Juan Antonio Rosado
La poesía es el vehículo idóneo —tal vez el único— para expresar la fuerza, la ambigüedad, el profundo vínculo que implica el sentimiento de lo sagrado como una tentativa de descifrar o tan sólo de comprender la vastedad del universo y su misterio, pero también como estrecha comunión con una tradición, un pasado en que los hombres, con deseo e imaginación, establecieron relaciones con su entorno natural y llenaron carencias, produjeron vibrantes imágenes para explicar la realidad, imágenes que hoy conmueven a quienes —como Orli Guzik (México, 1960)— cantan al misterio desde esa misma tradición. Sin duda, Orli es en nuestro país la portadora del sentimiento religioso judío a través de la voz poética.
Pero más allá de la continua relación con la tradición hebrea, los versos de Guzik son ante todo —y sobre todo— poesía. Y la poesía subyace siempre en la manera de contemplar el universo, la realidad: se trata de una sensibilidad, un modo de ver y sentir no necesariamente constreñido al ámbito religioso. Lo demuestra la versatilidad de la autora judeomexicana, quien no sólo emite alabanzas y plasma figuraciones mitológicas o religiosas, sino también es capaz de concebir, en Vaivén de almendros (2013), un hai-kú como este: “Cual peregrino/ ruiseñor inasible/ frágil el alba”, o como este otro: “Convocan trinos/ las rosas germinando/ la primavera”. La naturalidad, la espontaneidad sigue siendo el rasgo común a todas las piezas de esta autora. Borges nos recuerda unas palabras de John Keats a propósito de la naturalidad: “el poeta debe dar poesías naturalmente, como el árbol da hojas”. Es la fertilidad un misterio resuelto en apariencia mediante esas hojas que el poeta desprende del árbol de su interior, de su experiencia, de su sentimiento religioso.

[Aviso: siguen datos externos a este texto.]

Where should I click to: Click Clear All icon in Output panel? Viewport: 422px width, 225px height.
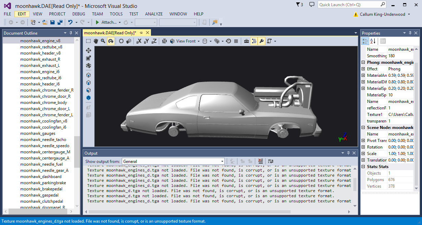(x=261, y=161)
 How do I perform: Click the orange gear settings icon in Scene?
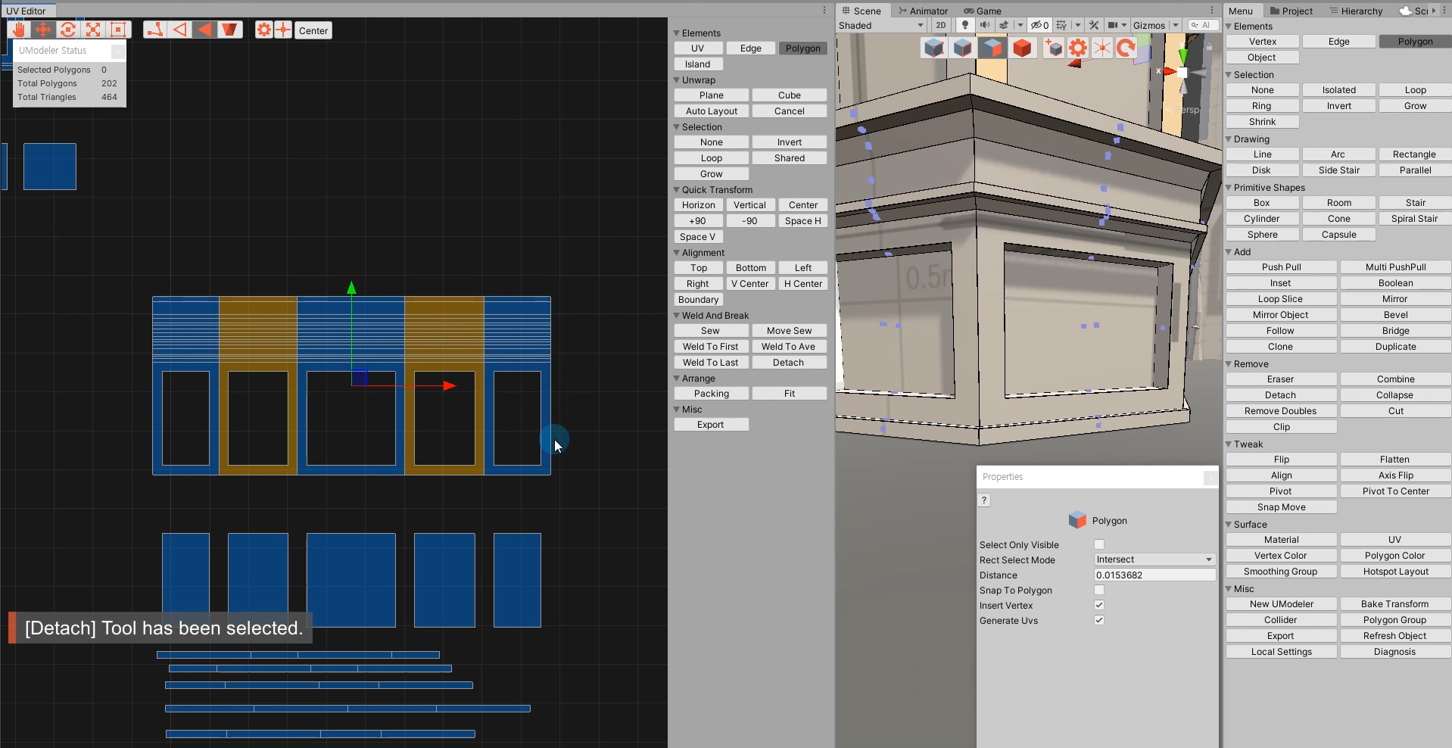click(1078, 48)
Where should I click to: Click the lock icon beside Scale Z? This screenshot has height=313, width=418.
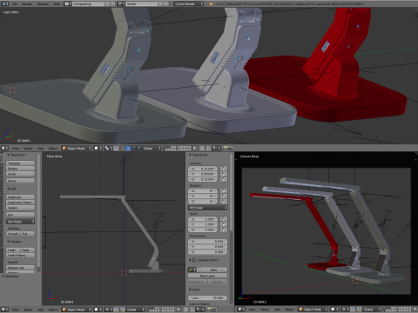coord(224,230)
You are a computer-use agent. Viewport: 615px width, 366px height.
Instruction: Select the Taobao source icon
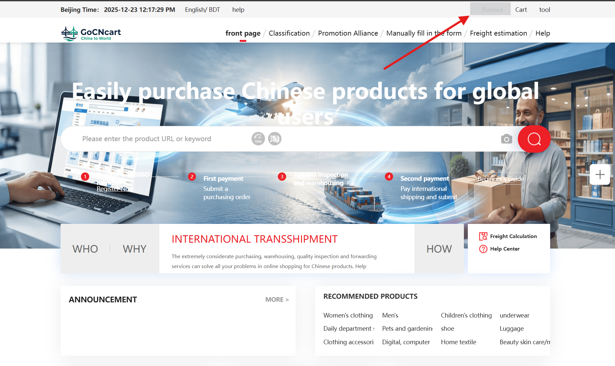pyautogui.click(x=275, y=139)
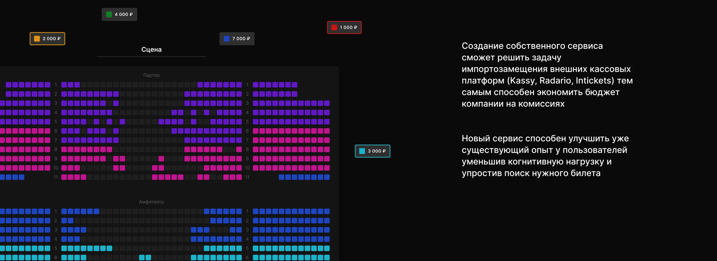Click the blue square in 7 000 ₽ chip
717x261 pixels.
click(227, 39)
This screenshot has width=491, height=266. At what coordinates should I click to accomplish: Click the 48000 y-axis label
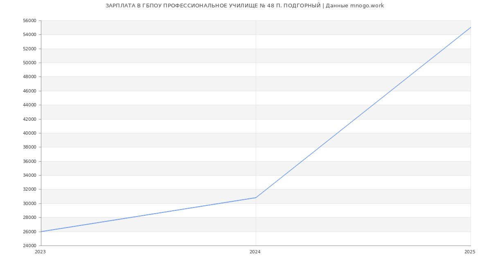(x=30, y=77)
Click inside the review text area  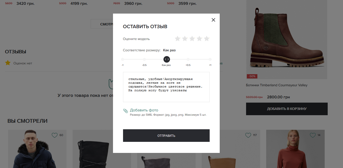(166, 87)

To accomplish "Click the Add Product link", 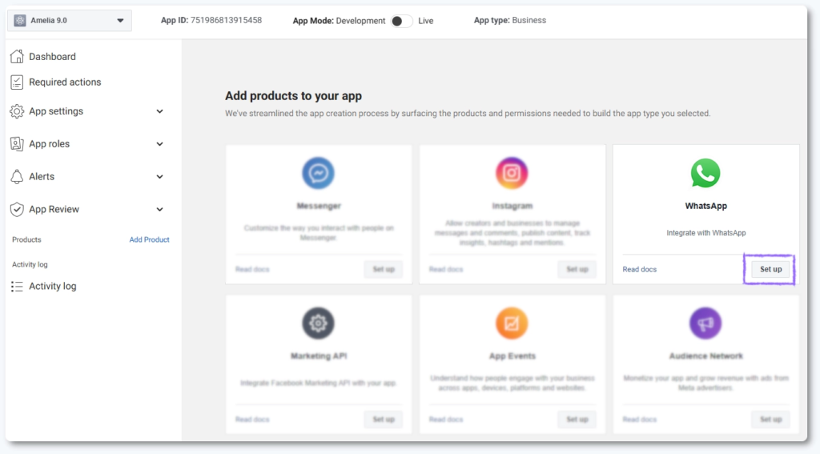I will [x=150, y=239].
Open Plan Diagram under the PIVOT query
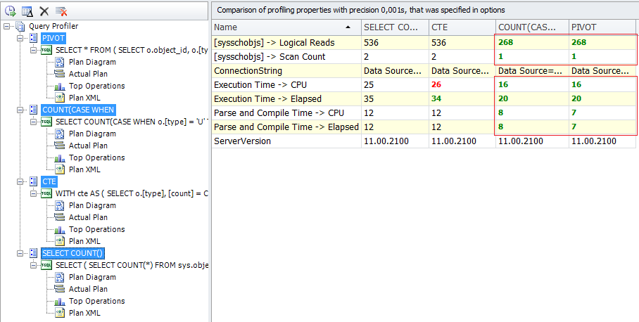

En Tiempo de Dios (2013), la autora ya intercala poesía y prosa. El cuento que le da título al libro versa en torno a la violencia generada por el narcotráfico y nos revela a una poeta capaz de concebir intensas narraciones. En Aquí canto (2013), se centra nuevamente en el mundo judaico: sus fiestas, mitos, enseñanzas. Lo mismo puede afirmarse de Donde crece lo sagrado (2014), su último poemario, publicado por la naciente editorial Leña Verde, proyecto hecho realidad al que deseamos mucho éxito. Concluyo este breve recuento de las producciones más recientes de una poeta de ya larga trayectoria con unos versos de “Miriam”, pieza perteneciente al citado último libro: “Por la transparencia de su estirpe/ las mujeres/ persisten para alcanzar/ libertad y dimensiones nuevas/ cada día”.